このプログラムは、 Matroska(TM) ファイルに含まれるすべての要素を一覧表示します。出力を制限して、使用されているコーデックなどの情報を含むトラックリストのみを表示させることも可能です。

-a, --all

既定ではmkvinfo(1)は最初の群団を読み取ると停止します。加えて、mkvinfo(1)は要素の出現をしばしば明示しません。このオプションを指定すると、mkvinfo(1)は冗長度に拘わらず処理を続行し、全ての要素を表示します。

-c, --checksums

各フレームの Adler-32 チェックサムを計算して表示します。デバッグ目的でのみ有用です。

-o, --continue

既定ではmkvinfo(1)は最初の群団を読み取ると停止します。このオプションを指定すると、mkvinfo(1)は冗長度に拘わらず処理を続行し、全ての要素を表示します。

-p, --hex-positions

詳細レベルの設定に関わらず、すべての要素の位置を16進数で表示します。

-P, --positions

詳細レベルの設定に関わらず、すべての要素の位置を10進数で表示します。

-s, --summary

mkvinfo(1) が検出した情報の簡潔な要約のみを表示し、各要素の詳細は表示しません。

-t, --track-info

詳細モードで各トラックの統計情報を表示します。詳細レベルが 0 だった場合は自動的に 1 に設定されます。

-x, --hexdump

各フレームの最初の 16 バイトをヘキサダンプ(16進数)で表示します。

-X, --full-hexdump

各フレームの全バイトをヘキサダンプ(16進数)で表示します。

-z, --size

ヘッダーを含む各要素のサイズを表示します。

--command-line-charset character-set

コマンドラインで指定された文字列の変換に使用する文字セットを設定します。デフォルトはシステムの現在のロケールに基づいた文字セットです。

--output-charset 文字セット

出力される文字列を変換するのに用いる文字集合を設定します。既定では機構の現行地域特性で指定している文字集合になります。

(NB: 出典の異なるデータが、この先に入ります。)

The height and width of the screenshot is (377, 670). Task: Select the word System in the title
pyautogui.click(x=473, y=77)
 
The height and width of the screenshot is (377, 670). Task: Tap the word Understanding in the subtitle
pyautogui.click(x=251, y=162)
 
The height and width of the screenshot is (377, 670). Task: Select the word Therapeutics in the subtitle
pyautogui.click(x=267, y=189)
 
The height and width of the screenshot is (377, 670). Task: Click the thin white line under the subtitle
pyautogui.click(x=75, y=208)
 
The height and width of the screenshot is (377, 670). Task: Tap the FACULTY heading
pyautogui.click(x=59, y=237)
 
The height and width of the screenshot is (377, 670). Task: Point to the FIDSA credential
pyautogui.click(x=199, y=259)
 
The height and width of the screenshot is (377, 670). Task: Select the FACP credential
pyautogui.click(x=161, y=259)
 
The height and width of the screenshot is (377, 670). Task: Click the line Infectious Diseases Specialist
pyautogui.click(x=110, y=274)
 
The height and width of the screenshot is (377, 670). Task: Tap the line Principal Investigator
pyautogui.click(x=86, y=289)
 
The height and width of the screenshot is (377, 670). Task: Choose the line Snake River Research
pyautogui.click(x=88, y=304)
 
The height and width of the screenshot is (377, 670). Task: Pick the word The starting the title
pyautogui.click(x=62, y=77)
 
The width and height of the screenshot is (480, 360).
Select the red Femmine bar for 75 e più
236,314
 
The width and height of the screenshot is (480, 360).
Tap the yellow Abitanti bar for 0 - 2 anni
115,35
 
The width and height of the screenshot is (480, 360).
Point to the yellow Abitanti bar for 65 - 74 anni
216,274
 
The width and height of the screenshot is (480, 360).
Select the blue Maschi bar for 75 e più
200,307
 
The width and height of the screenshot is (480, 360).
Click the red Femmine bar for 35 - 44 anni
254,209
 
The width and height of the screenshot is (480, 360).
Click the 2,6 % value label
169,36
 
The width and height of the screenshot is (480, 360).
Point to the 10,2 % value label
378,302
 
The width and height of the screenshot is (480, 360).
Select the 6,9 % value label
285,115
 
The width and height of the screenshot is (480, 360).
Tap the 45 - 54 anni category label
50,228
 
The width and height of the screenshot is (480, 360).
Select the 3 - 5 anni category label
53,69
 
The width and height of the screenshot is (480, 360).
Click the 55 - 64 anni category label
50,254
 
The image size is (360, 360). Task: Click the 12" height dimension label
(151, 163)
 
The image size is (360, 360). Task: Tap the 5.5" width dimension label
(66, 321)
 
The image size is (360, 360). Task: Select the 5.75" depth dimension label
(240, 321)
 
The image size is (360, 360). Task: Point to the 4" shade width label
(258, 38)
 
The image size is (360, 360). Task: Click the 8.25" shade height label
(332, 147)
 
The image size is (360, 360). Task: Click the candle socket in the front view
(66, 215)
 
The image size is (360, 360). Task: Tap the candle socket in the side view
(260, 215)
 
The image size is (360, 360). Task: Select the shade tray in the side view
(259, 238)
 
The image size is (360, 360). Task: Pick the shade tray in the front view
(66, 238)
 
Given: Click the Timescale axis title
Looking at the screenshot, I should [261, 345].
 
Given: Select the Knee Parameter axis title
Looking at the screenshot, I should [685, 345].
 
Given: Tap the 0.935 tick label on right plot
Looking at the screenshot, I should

-r, --redirect-output ファイル名

全ての通報を操作卓にではなくファイル名のファイルに書き出します。出力を転送することで同じことが簡単にできるものの、このオプションが必要な場合は存在します:ファイルに転送する前に端末が出力を再解釈してしまう場合です。--output-charsetで設定した文字集合を優先します。

--no-bom

Normally text files that are created & encoded in one of the UTF variants will start with a byte order marker (BOM). Using this option disables writing that byte order marker.

--ui-language コード

用いる翻訳を指定した言語符号のものに強制します(例えば「de_DE」ならドイツ語翻訳です)。符号に「list」を指定すると利用可能な翻訳の一覧を出力します。

--abort-on-warnings

最初の警告が出た時点でプログラムを中止するように指示します。この場合のプログラムの終了コードは1になります。

--debug トピック

特定の機能のデバッグ出力を有効にします。このオプションは開発者向けです。

--engage 機能

実験的な機能を有効にします。利用可能な機能の一覧は mkvinfo --engage list で確認できます。これらの機能は通常の使用を意図したものではありません。

--gui-mode

GUIモードを有効にします。このモードでは、制御しているGUIに状況を伝えるための特殊な形式の行が出力されます。これらのメッセージは「#GUI#メッセージ」という形式に従います。メッセージの後には、「#GUI#メッセージ#キー1=値1#キー2=値2...」のようにキーと値のペアが続くことがあります。メッセージ内容やキー名は翻訳されず、常に英語で出力されます。

-v, --verbose

詳細出力を有効にします。どのレベルでどのような情報が出力されるかについては、 詳細レベル のセクションを参照してください。

-h, --help

ヘルプを表示して終了します。

-V, --version

バージョン情報を表示して終了します。

@オプションファイル.json

指定したファイル(オプションファイル)から追加のコマンドライン引数を読み込みます。サポートされている形式の詳細については、mkvmerge(1)のmanページにある「オプションファイル」のセクションを参照してください。

詳細レベル(VERBOSITY LEVELS)

-v オプションを使用すると、 mkvinfo(1) の詳細レベルを上げ、ファイルに関するより詳細な情報を表示できます。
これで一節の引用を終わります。